● **Provided text**
Register of applications

40.—(1) In this article and in articles 41 and 42, “the local planning register authority” means—

(a)in relation to land in a National Park, the National Park authority (and references to the area of the local planning register authority are, in this case, to the National Park);

(b)in relation to land in Greater London or a metropolitan county, which is not land in a National Park, the local planning authority (and references to the area of the local planning register authority are, in this case, to the area of the local planning authority other than any part of their area within a National Park);

(c)in relation to any other land—

(i)the district planning authority; or

(ii)where there is no district planning authority in relation to the land, the county planning authority,

(and references to the area of the local planning register authority are, in this case, to the area of the district planning authority or the area of the county planning authority, as the case may be, other than any part of their area within a National Park).

(2) Each local planning register authority must keep, in two parts, a register (“the register”) of every application for planning permission relating to their area.

(3) Part 1 of the register must contain in respect of each such application and any application for approval of reserved matters made in respect of an outline planning permission granted on such an application, made or sent to the local planning register authority and not finally disposed of—

(a)a copy (which may be photographic or in electronic form) of the application together with any accompanying plans and drawings;

(b)a copy (which may be photographic or in electronic form) of any planning obligation or section 278 agreement proposed or entered into in connection with the application;

(c)a copy (which may be photographic or in electronic form) of any other planning obligation or section 278 agreement entered into in respect of the land the subject of the application which the applicant considers relevant; and

(d)particulars of any modification to any planning obligation or section 278 agreement included in Part 1 of the register in accordance with sub-paragraphs (b) and (c).

(4) Part 2 of the register must contain, in respect of every application for planning permission relating to the local planning register authority’s area—

(a)a copy (which may be photographic or in electronic form) of the application and of plans and drawings submitted in relation thereto and of any accompanying design and access statement provided in accordance with article 9;

(b)particulars of any direction given under the 1990 Act or this Order in respect of the application;

(c)the decision, if any, of the local planning authority in respect of the application, including details of any conditions subject to which permission was granted, the date of such decision and the name of the local planning authority;

(d)the reference number, the date and effect of any decision of the Secretary of State in respect of the application, whether on appeal, on an application under section 293A(2) of the 1990 Act (urgent Crown development: application)(74) or on a reference under section 77 of the 1990 Act (reference of applications to Secretary of State)(75);

(e)the date of any subsequent approval (whether approval of reserved matters or any other approval required) given in relation to the application;

(f)a copy (which may be photographic or in electronic form) of any planning obligation or section 278 agreement entered into in connection with any decision of the local planning authority or the Secretary of State in respect of the application;

(g)a copy (which may be photographic or in electronic form) of any other planning obligation or section 278 agreement taken into account by the local planning authority or the Secretary of State when making the decision; and

(h)particulars of any modification to or discharge of any planning obligation or section 278 agreement included in Part 2 of the register in accordance with sub-paragraphs (f) or (g) or paragraph (6).

● **Exercises**
a. According to the planning register article, who is the local planning register authority for land in a National Park?
b. Continue the article on the register of planning applications from the point where it stops.
The items that come next were drawn from a separate source and have no connection to the planning register article.

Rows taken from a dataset
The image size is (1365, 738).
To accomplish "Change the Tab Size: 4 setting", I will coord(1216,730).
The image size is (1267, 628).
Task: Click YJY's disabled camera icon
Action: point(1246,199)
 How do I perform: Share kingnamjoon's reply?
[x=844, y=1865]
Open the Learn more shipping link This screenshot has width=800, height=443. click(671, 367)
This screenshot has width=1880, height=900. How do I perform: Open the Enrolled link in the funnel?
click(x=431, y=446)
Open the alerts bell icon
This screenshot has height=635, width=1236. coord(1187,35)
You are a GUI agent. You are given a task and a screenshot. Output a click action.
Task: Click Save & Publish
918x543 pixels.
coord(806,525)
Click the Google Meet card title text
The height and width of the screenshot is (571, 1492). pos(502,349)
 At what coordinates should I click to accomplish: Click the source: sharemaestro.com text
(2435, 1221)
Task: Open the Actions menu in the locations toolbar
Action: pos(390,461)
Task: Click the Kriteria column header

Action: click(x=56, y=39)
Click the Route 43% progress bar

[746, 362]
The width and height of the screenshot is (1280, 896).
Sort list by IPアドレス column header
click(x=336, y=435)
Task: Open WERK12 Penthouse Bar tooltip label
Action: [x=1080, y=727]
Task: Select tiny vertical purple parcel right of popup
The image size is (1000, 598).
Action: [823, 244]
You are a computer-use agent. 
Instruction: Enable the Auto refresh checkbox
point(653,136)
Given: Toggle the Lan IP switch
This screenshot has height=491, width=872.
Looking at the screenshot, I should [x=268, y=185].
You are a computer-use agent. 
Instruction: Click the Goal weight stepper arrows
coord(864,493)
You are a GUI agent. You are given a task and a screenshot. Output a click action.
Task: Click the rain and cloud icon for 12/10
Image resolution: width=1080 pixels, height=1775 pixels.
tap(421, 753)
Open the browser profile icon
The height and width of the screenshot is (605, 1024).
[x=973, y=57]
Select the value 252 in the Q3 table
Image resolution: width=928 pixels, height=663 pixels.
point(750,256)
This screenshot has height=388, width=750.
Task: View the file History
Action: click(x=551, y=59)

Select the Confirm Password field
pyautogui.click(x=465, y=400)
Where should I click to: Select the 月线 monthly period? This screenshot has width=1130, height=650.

● **In response**
a. The National Park authority.

b.
(5) The register must also contain the following information in respect of every application made under article 10 relating to their area—

(a)a copy (which may be photographic or in electronic form) of the application together with any accompanying plans and drawings; and

(b)the decision, if any, of the local planning authority in respect of the application, the date of such decision and the name of the local planning authority.

(6) Where, on any appeal to the Secretary of State under section 174 of the 1990 Act (appeal against enforcement notice)(76), the appellant is deemed to have made an application for planning permission and the Secretary of State has granted permission, the local planning register authority must, on receipt of notification of the Secretary of State’s decision, enter into Part 2 of the register particulars of the development concerned, the land on which it was carried out, and the date and effect of the Secretary of State’s decision together with a copy (which may be photographic or in electronic form) of—

(a)any planning obligation or section 278 agreement entered into in connection with the decision; and

(b)any other planning obligation or section 278 agreement taken into account by the Secretary of State when making the decision.

(7) The register must also contain the following information in respect of every application for a certificate under section 191 or 192 of the 1990 Act (certificates of lawfulness of existing or proposed use or development)(77) relating to the authority’s area—

(a)the name and address of the applicant;

(b)the date of the application;

(c)the address or location of the land to which the application relates;

(d)the description of the use, operations or other matter included in the application;

(e)the decision, if any, of the local planning authority in respect of the application and the date of such decision; and

(f)the reference number, date and effect of any decision of the Secretary of State on an appeal in respect of the application.

(8) The register must contain the following information about simplified planning zone schemes in the area of the authority—

(a)brief particulars of any action taken by the authority or the Secretary of State in accordance with section 83 of, or Schedule 7 to, the 1990 Act (making of simplified planning zone schemes etc.)(78) to establish or approve any simplified planning zone scheme, including the date of adoption or approval, the date on which the scheme or alteration becomes operative and the date on which it ceases to be operative;

(b)a copy of any simplified planning zone scheme, or alteration to an existing scheme, including any diagrams, illustrations, descriptive matter or any other prescribed material which has been made available for inspection under Schedule 7 to the 1990 Act; and

(c)an index map showing the boundary of any operative or proposed simplified planning zone schemes, including alterations to existing schemes where appropriate, together with a reference to the entries in the register under sub-paragraphs (a) and (b).

(9) To enable any person to trace any entry in the register, every register must include an index together with a separate index of applications for development involving mining operations or the creation of mineral working deposits.

(10) Subject to paragraph (11), every entry in the register must be made within 14 days of the receipt of an application, or of the giving or making of the relevant direction, decision or approval as the case may be.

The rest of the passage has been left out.